#11732 closed bug (fixed)

Deriving Generic1 interacts poorly with TypeInType

Reported by: goldfire Owned by:
Priority: normal Milestone: 8.0.1
Component: Compiler Version: 8.1
Keywords: TypeInType, Generics Cc: andres@…
Operating System: Unknown/Multiple Architecture: Unknown/Multiple
Type of failure: None/Unknown Test Case:
Blocked By: Blocking:
Related Tickets: #5939 Differential Rev(s): Phab:D2061
Wiki Page:

Description

From @RyanGlScott, comment:9:ticket:11357:

Vanilla datatypes and data family instances are still inconsistent w.r.t. which type variables are considered "instantiated" in a Generic1 instance.

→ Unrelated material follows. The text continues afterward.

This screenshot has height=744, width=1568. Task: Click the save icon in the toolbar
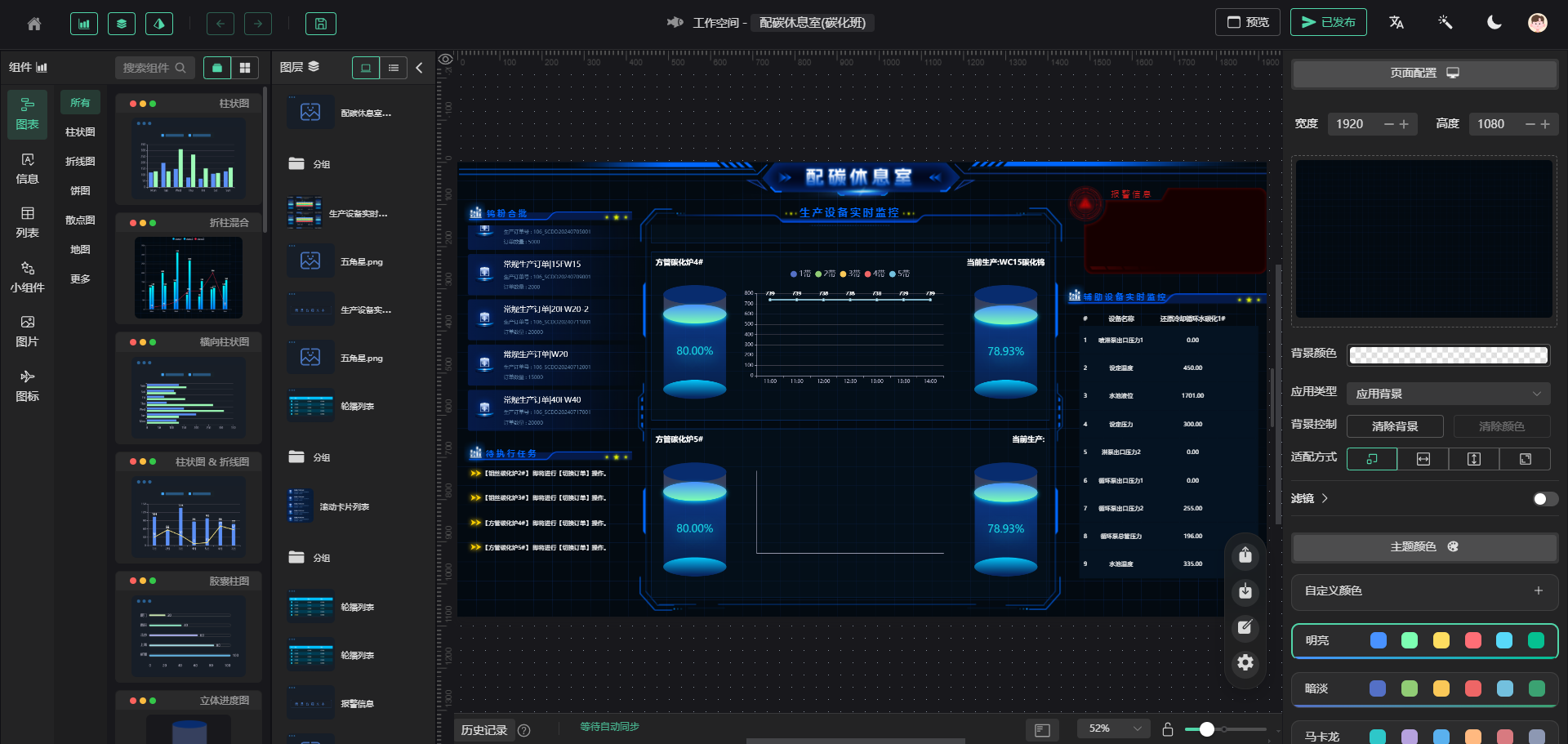click(321, 24)
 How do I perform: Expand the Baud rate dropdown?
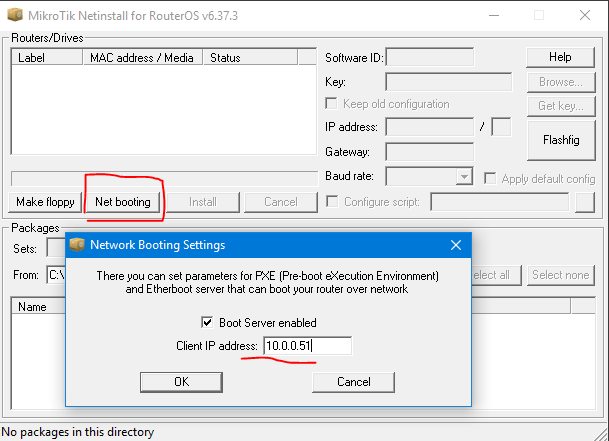(x=464, y=177)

For instance, this is rejected:

λ> data Proxy k (a :: k) = ProxyCon deriving Generic1
<interactive>:32:43: error:
    • Can't make a derived instance of ‘Generic1 (Proxy *)’:
        Proxy must not be instantiated; try deriving `Proxy k a' instead
    • In the data declaration for ‘Proxy’

And rightfully so, since the visible kind binder k is instantiated to *. But now it's possible to have an equivalent instance for a data family that squeaks past this check!

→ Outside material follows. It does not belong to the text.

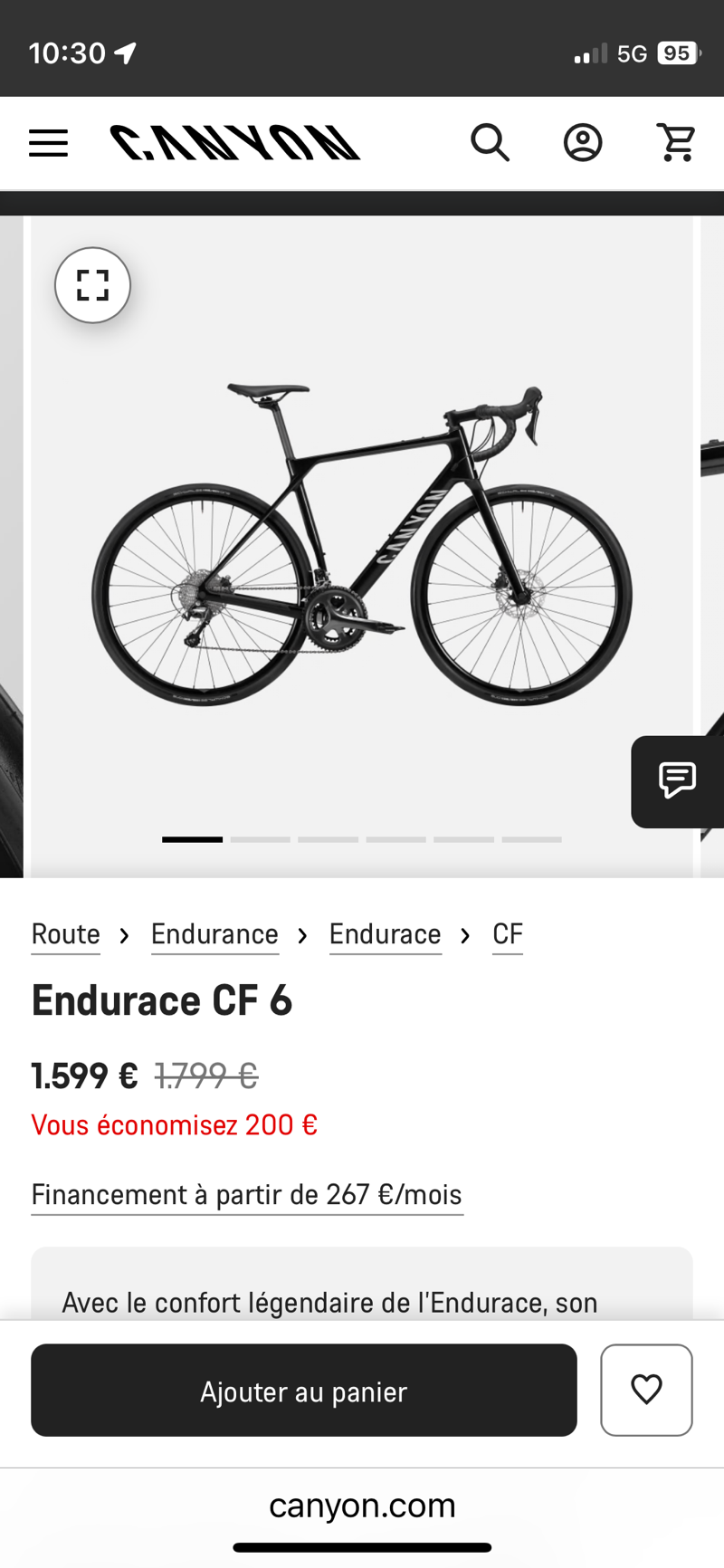Jump to the last gallery slide indicator
The width and height of the screenshot is (724, 1568).
pos(532,839)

λ> data family ProxyFam (a :: y) (b :: z)
λ> data instance ProxyFam k (a :: k) = ProxyFamCon deriving Generic1

==================== Derived instances ====================
Derived instances:
  instance GHC.Generics.Generic1 (Ghci13.ProxyFam *) where
    ...

[Ryan needs] to investigate further to see why this is the case.

Change History (22)

comment:1 Changed 16 months ago by RyanGlScott

Replying to goldfire:

I'm frankly unsure (without more research) as to what the desired behavior should be here.

The reason for this restriction dates back to #5939, when someone wanted to try to standalone derive this:

data T a = T a
deriving instance Generic (T Bool)

This seems intuitive, but Pedro couldn't find a way to make it work, since the generated Rep type only uses information from T's TyCon, so there was no good way to relate the TyVar a with Bool. He then declared that such instances should be rejected altogether, hence this instantiation check.

Whether the instantiation check is a good idea (and ways to get around it) are a side issue, I feel like. The real issue is that data family instances classify their types as visible/invisible in a completely different manner than vanilla datatypes. I did a bit of digging into the ProxyFam example above. With this:

data Proxy k (a :: k) = ProxyCon deriving Generic1

partitionInvisibles user_tc id tc_args yields ([],[*]), like you'd expect (where k has been instantiated to * due to Generic1 being of kind (* -> *) -> Constraint). But with this:

data family ProxyFam (a :: y) (b :: z)
data instance ProxyFam k (a :: k) = ProxyFamCon deriving Generic1

partitionInvisibles user_tc id tc_args yields ([*],[])! Somehow, k is being treated as invisible when it clearly shouldn't. It's beyond my pay grade to speculate on why that is, but it's definitely not the only -XTypeInType-related data family discrepancy.

Last edited 16 months ago by RyanGlScott (previous) (diff)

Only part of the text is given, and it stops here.